Deeper impacts are gradually emerging within the industry.
As the progress of models is no longer limited to image quality alone but gradually covers key elements closer to industrial production, such as narrative ability, consistency of characters and styles, audio - video synchronization, and logical continuity across shots. When the generated results cross the threshold of being "watchable" and start to approach "usable" and "user - friendly", AI - generated videos truly enter the public eye and become one of the most promising sectors.
Meanwhile, the video industry itself is facing a structural challenge.
Over the past decade, the video - related industry has been one of the fastest - growing, most capital - intensive, and most innovative fields globally. From film and television entertainment, advertising and marketing, to e - commerce content, social platforms, and the creator economy, video has gradually become the core form of information, entertainment, and business expression. However, as the industry matures and competition intensifies, content production has reached its limit. Short dramas, e - commerce, and advertising have entered a stage of "faster, more detailed, and larger - scale" production. The content update cycle has been compressed to hours or even minutes, and the human resources and production cycles required by traditional production chains are clearly out of sync with this pace.
This pressure manifests in different forms in different fields: traditional film, television, and advertising still rely heavily on experience - intensive labor, with high costs for proposals and trial - and - error; the demand for high - frequency, fragmented materials on the MCN and e - commerce sides far exceeds the capacity of traditional shooting and editing processes; after short dramas and AI - generated comic dramas have moved beyond their early rough stages, they have higher requirements for the consistency of characters, scenes, and shots; overseas - bound content faces double challenges of speed and cross - cultural adaptation.
As the demand for content continues to grow and the AI - video generation capabilities mature rapidly, the ecological structure of the content industry is starting to change.
On the one hand, the threshold for creation has been significantly lowered. Videos are no longer content forms that can only be stably produced by a few professional teams. Individual creators and small teams are now capable of near - industrial production.
On the other hand, a new intermediate layer around video generation is emerging - from creative tools, workflow platforms, to vertical solutions for advertising, e - commerce, and short dramas. More and more companies are starting to redesign their product forms with AI - generated videos as the underlying capability.
This has brought about more chain reactions. For example, the relationship between platforms and creators is being reshaped. When content becomes a process - based asset that can be repeatedly generated, quickly verified, and continuously optimized, video production is gradually shifting from one - time creation to a scalable systematic project.
Therefore, in the past year, a large number of startups have emerged both at home and abroad in the upstream and downstream of the AI - video generation industry chain: some start from the video - generation ability itself to reconstruct the starting point of video production; some integrate AI into scripts, storyboards, and editing around the creator's workflow; others focus on enterprise and industry scenarios, emphasizing stability and scalable delivery; in the overseas market, cross - language and localized generation have also become important breakthrough points.
When technological breakthroughs and large - scale domestic demand converge at the same time, the content industry has gradually formed a clear judgment: AI - video generation has become an important part of the next - generation content infrastructure.

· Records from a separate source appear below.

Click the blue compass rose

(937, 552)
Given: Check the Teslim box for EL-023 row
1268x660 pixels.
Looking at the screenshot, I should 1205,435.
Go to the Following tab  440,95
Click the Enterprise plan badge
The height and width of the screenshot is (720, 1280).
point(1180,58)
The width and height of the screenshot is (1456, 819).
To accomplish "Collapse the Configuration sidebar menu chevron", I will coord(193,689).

More stable technology and faster tools are not enough. Creators may need a more fundamental and scalable productivity solution.

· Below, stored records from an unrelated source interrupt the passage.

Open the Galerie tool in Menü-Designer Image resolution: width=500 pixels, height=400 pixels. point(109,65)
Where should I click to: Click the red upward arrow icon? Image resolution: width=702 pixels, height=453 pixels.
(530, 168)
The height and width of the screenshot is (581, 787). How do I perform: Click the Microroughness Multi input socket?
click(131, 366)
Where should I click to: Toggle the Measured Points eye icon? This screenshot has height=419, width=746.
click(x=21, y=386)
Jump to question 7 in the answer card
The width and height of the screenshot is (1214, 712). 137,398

02. The Boundaries of Creation Are Being Broken by Technology
Every company is responding to this trend with its own actions.
Represented by OpenAI's Sora, its strategy is more inclined to showcase general capabilities: through the generation of extremely high - quality and visually impactful videos, it quickly raises public awareness and promotes AI - generated videos into the public culture and social communication scenarios. Google's Veo, on the other hand, continues its research advantages in multi - modality and generative models, emphasizing the model's ability to understand long - term sequences and express in complex scenarios, which is more of a frontier exploration of technological capabilities.

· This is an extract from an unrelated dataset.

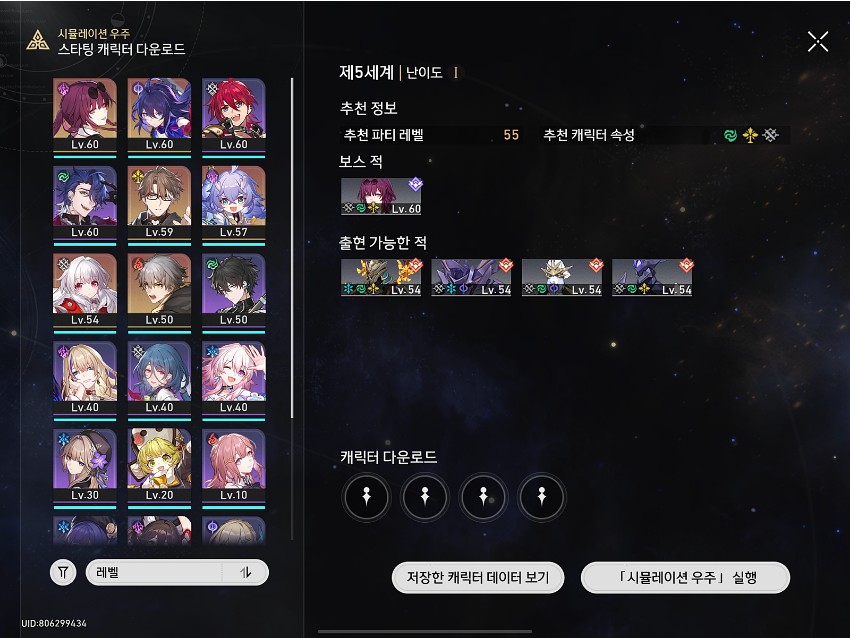
Task: Toggle the sort order arrows icon
Action: click(x=246, y=572)
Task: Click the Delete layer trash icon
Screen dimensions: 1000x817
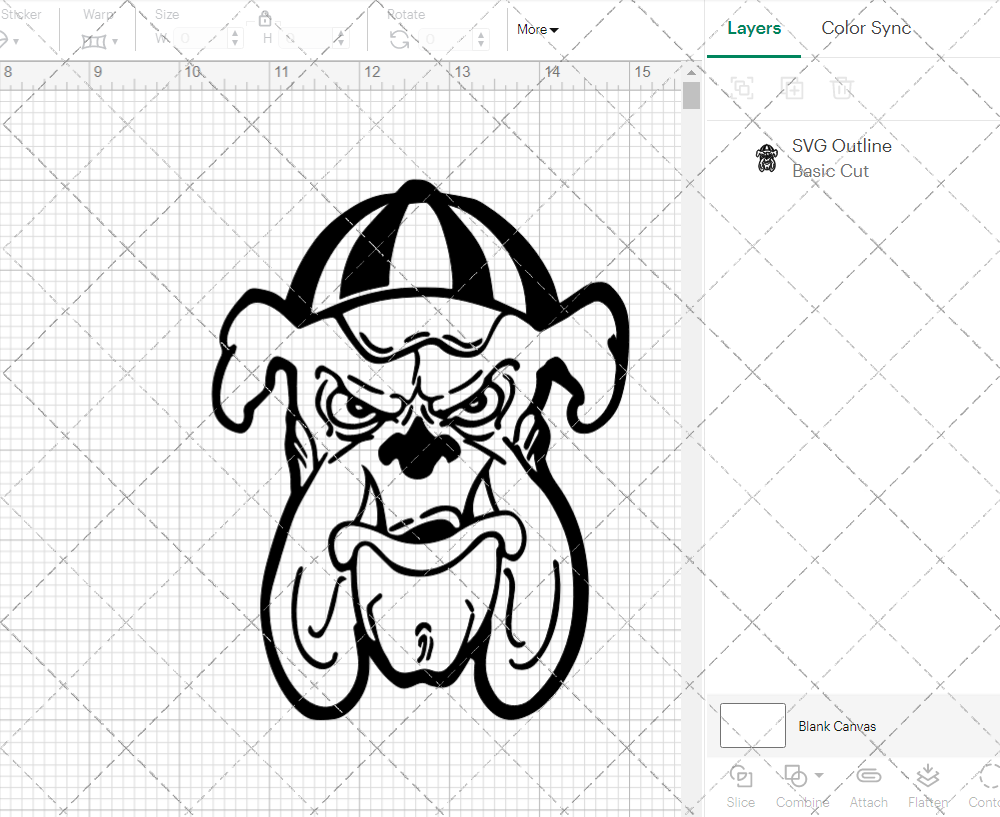Action: [842, 88]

Domestically, more companies start from the platform ecosystem: some combine video - generation capabilities with content distribution, creator systems, and recommendation mechanisms, trying to integrate AI - generated videos into the existing creation - dissemination closed - loop; others empower the entire video - production process with generation capabilities to improve content supply efficiency.
These paths have different focuses: some prioritize solving the problems of "whether it can generate and how good the generated results look", while others are more concerned about "how to use and how to spread". There is also another emerging path that regards video generation as a productivity ability.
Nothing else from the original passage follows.